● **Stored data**
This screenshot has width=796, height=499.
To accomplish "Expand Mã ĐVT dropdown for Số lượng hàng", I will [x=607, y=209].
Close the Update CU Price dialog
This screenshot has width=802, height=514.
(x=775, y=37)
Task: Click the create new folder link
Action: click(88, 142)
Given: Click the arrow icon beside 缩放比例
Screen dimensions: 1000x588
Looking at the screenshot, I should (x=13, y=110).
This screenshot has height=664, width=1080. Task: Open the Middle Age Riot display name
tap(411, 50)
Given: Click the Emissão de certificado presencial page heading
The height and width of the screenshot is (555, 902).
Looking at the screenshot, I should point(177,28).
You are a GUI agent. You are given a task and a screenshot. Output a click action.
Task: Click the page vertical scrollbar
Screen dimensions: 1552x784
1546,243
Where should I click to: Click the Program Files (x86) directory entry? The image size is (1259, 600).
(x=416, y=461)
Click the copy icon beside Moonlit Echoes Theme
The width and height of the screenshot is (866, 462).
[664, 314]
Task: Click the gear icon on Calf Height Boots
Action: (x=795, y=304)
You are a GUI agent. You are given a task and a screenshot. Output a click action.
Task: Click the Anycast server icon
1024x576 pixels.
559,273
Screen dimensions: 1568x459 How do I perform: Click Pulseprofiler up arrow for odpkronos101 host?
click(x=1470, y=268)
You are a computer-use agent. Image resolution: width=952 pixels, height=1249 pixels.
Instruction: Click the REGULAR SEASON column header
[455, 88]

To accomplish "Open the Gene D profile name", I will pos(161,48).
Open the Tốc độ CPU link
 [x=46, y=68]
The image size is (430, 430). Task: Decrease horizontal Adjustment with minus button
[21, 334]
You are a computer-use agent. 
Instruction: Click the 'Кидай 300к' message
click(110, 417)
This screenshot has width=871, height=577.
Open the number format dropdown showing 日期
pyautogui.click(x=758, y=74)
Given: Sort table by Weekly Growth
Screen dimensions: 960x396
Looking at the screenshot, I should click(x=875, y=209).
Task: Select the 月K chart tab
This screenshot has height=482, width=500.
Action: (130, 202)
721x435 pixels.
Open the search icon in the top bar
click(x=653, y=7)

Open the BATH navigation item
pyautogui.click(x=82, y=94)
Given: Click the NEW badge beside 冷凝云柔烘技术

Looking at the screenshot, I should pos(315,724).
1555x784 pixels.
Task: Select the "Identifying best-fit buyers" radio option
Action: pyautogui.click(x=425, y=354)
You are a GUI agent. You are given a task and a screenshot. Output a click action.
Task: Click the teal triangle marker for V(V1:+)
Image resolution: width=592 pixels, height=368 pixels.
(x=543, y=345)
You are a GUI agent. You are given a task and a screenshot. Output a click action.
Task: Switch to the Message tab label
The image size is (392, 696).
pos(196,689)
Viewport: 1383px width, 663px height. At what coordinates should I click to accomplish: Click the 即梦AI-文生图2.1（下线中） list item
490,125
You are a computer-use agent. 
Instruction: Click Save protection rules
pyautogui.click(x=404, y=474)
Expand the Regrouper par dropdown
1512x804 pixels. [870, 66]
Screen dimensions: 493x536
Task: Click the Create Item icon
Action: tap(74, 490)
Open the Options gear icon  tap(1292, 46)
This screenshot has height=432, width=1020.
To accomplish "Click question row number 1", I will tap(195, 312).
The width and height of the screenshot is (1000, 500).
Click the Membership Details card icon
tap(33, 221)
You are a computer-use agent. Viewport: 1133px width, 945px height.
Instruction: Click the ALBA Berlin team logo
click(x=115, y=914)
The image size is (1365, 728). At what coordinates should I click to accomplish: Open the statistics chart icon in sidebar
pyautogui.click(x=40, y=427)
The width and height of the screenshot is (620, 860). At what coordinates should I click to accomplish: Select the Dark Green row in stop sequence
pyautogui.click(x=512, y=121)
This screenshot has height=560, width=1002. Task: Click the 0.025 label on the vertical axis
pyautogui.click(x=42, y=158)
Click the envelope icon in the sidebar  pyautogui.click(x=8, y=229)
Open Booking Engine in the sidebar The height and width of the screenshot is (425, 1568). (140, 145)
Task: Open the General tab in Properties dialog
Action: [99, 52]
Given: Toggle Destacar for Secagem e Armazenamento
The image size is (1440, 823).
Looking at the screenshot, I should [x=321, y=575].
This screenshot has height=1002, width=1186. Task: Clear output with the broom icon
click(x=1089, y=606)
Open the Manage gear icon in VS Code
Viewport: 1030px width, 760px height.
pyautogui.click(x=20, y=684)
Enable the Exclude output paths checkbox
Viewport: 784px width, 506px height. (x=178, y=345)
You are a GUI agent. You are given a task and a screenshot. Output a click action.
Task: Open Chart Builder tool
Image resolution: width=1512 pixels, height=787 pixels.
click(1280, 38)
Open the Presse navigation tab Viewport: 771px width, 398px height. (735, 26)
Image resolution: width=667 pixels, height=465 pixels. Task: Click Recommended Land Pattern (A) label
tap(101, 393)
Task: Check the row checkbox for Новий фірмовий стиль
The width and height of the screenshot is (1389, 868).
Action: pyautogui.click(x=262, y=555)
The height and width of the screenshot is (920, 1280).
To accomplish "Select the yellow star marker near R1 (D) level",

● **Exercise goal**
Lines with the word "page" in them are the answer; report each one from the data.

● **Task answer**
Given: Click the Emissão de certificado presencial page heading
Task: Click the page vertical scrollbar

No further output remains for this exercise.